Which is cheaper to insure: a used or new car?

Because car insurance is so specific, it’s impossible to give a blanket statement regarding which is cheaper to insure. Your final rate will depend on your driving history, the make and model of the vehicle, the level of coverage, and your insurance company.

While the list price of a new vehicle is usually more expensive than that of a used car, that isn't always the case for insurance. State-of-the-art safety features, more easily replaceable parts, and other factors often contribute to the low cost-to-insure of some new cars. Your insurance premium will depend on the vehicles you're comparing — but to provide a starting point in your search, we gathered insurance data comparing a 2011 Honda Accord with a 2017 Honda Accord (using the same driver profile).

The verdict? The used car was $105 per year cheaper to insure than the new model.

Comparing used vs. new car insurance rates by company

CompanyAverage Annual Premium - New VehicleAverage Annual Premium - Used Vehicle
State Farm$509$376
Texas Farm Bureau$828$673

If you’re set on buying a new vehicle, keep in mind potential premium differences by company. Based on our research, State Farm and GEICO offer the most competitive rates on new cars.

How does car insurance change on a new vehicle versus used?

Vehicles may require different coverage levels — and different levels of expense. If you acquire a new car via a loan or lease, you'll probably be required to carry additional coverage not mandated for a used vehicle. This includes minimum levels of collision and comprehensive coverage, as well as gap insurance.
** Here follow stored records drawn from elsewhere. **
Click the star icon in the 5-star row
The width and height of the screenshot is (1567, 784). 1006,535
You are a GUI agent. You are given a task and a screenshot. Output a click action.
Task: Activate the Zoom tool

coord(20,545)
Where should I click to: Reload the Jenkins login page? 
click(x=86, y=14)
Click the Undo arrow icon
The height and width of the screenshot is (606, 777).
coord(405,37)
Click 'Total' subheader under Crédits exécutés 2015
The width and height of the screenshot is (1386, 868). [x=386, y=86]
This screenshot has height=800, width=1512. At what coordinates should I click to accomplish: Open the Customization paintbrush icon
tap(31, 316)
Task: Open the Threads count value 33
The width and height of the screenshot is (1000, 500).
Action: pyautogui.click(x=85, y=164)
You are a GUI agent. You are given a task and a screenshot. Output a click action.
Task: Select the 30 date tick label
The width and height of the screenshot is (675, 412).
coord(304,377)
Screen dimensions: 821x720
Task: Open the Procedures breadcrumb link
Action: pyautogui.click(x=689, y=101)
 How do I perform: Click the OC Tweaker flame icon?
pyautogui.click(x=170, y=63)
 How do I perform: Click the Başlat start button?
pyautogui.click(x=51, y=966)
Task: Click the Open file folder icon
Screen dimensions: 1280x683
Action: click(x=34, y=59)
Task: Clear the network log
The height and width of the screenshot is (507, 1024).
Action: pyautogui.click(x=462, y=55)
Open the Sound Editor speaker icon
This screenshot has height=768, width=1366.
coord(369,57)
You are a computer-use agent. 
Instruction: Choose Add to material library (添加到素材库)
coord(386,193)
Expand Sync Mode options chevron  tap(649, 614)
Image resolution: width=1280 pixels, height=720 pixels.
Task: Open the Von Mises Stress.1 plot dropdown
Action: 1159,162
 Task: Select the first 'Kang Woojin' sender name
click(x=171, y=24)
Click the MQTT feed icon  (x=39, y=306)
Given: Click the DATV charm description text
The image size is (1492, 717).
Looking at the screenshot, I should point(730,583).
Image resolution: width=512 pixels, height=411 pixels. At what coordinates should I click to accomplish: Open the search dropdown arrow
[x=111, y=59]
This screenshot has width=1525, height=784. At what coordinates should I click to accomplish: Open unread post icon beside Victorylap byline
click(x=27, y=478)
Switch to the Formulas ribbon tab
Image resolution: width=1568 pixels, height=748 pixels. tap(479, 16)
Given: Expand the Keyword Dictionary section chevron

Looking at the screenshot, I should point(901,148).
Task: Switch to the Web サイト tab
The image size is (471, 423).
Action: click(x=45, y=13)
Comprehensive and collision

These coverage options offer physical protection for your vehicle in the event of an at-fault accident. Although most states require liability insurance, comprehensive and collision coverages are only mandatory if specifically stated in your lease or loan agreement. If your vehicle is worth more than $4,000, comprehensive and collision are recommended.

Gap insurance

This type of coverage is specific to new vehicles. Gap insurance is designed to cover you if your vehicle is totaled and the payout you receive from your insurance company doesn't cover the original loan of the vehicle. For example, let’s say you obtained a $20,000 loan for a vehicle that was unfortunately totaled six months later. Because vehicle values depreciate rapidly, you might only receive $17,000 from your insurance company, leaving you on the hook for the $3,000 difference. This is where your gap insurance comes in handy: it would cover that gap between what your insurance company pays you and what you owe on the loan.

How to choose the right vehicle

Ultimately, the decision between new and used comes down to personal preference. Research what to expect from your vehicle, and keep price in consideration. If you’re stuck deciding between a handful of vehicles, use The Zebra's comparison app to get car insurance quotes for each vehicle. Enter your zip code below to get started.

Compare rates on new and used cars

Additional resources

Methodology and notes

Between September and December 2017, The Zebra conducted comprehensive auto insurance pricing analysis using its proprietary quote engine, comprising data from insurance rating platforms and public rate filings. The Zebra examined nearly 53 million rates across all United States zip codes, averaged by state, including Washington, DC.

Analysis used a consistent base profile for the insured driver: a 30-year-old single male with a good driving history and coverage limits of $50,000 bodily injury liability per person/$100,000 bodily injury liability per accident/$50,000 property damage liability per accident with a $500 deductible for comprehensive and collision. For coverage level data, optional coverage (that must be rejected in writing) is included when applicable, including uninsured motorist coverage and personal injury protection (PIP).

National property and casualty losses information is from the Insurance Information Institute and the NOAA National Centers for Environmental Information U.S. Billion-Dollar Weather and Climate Disasters report.

Analysis gathered make and model data from the listing of the most popular vehicles in the U.S. by 2016 year-end sales, according to

Some data may vary slightly based on rounding.